[Set exercise A] According to the sand slabs puzzle text, where is the stack of sand bricks piling up?
[Set exercise B] Return everything in the sand slabs puzzle text from "Well, almost." down to "freely flowing sand.", copied word for word.

[Selected text]
= = = =
22.worksheet.sc

/*
--- Day 22: Sand Slabs ---
Enough sand has fallen; it can finally filter water for Snow Island.
Well, almost.

The sand has been falling as large compacted bricks of sand, piling up to form
an impressive stack here near the edge of Island Island. In order to make use of
the sand to filter water, some of the bricks will need to be broken apart - nay,
disintegrated - back into freely flowing sand.

The stack is tall enough that you'll have to be careful about choosing which
bricks to disintegrate; if you disintegrate the wrong brick, large portions of
the stack could topple, which sounds pretty dangerous.
= = = =
[Data shown]

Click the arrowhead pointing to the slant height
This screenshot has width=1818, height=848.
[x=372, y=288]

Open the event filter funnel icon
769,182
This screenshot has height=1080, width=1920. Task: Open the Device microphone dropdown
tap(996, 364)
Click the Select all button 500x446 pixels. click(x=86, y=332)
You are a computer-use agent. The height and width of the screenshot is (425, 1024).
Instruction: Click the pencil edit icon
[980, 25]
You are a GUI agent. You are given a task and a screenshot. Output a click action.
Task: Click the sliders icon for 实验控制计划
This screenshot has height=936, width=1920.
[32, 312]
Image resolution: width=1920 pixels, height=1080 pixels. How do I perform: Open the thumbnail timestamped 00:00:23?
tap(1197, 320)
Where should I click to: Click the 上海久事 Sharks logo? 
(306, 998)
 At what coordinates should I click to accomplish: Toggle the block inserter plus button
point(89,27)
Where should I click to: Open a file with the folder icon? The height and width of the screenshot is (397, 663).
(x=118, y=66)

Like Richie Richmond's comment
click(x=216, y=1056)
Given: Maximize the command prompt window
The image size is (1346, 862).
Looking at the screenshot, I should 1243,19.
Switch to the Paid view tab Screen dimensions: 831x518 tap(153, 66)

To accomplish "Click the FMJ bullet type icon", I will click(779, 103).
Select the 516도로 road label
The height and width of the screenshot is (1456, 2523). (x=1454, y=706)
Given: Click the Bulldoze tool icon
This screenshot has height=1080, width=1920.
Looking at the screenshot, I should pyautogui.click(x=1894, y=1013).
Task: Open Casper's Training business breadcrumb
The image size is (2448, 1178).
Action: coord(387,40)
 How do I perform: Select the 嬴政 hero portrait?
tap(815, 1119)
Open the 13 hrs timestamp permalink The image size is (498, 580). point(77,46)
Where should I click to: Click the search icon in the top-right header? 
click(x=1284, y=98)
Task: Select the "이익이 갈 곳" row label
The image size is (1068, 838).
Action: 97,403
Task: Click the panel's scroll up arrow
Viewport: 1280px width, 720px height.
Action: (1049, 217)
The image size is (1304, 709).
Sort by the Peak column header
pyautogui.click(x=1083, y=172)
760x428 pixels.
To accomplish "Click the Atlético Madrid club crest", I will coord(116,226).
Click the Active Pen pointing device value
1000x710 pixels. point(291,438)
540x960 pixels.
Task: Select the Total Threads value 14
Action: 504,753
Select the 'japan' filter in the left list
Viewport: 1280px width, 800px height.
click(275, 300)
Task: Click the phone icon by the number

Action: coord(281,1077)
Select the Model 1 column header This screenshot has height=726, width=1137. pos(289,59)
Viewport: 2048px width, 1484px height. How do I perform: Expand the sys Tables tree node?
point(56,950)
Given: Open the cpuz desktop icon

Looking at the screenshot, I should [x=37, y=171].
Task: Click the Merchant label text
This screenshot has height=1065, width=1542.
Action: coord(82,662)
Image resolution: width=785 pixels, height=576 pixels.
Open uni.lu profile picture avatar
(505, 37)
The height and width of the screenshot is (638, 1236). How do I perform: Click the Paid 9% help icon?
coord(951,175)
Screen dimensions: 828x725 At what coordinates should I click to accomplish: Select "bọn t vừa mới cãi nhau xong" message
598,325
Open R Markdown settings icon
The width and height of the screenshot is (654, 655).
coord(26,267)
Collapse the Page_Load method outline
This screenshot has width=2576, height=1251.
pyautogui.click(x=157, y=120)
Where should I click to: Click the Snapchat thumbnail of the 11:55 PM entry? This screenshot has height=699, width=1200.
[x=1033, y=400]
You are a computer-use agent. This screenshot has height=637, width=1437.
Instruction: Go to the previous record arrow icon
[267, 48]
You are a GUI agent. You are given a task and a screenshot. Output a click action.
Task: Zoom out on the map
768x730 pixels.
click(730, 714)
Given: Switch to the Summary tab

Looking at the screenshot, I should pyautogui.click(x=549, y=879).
= = = =
[Output A] Near the edge of Island Island.

[Output B]
Well, almost.

The sand has been falling as large compacted bricks of sand, piling up to form
an impressive stack here near the edge of Island Island. In order to make use of
the sand to filter water, some of the bricks will need to be broken apart - nay,
disintegrated - back into freely flowing sand.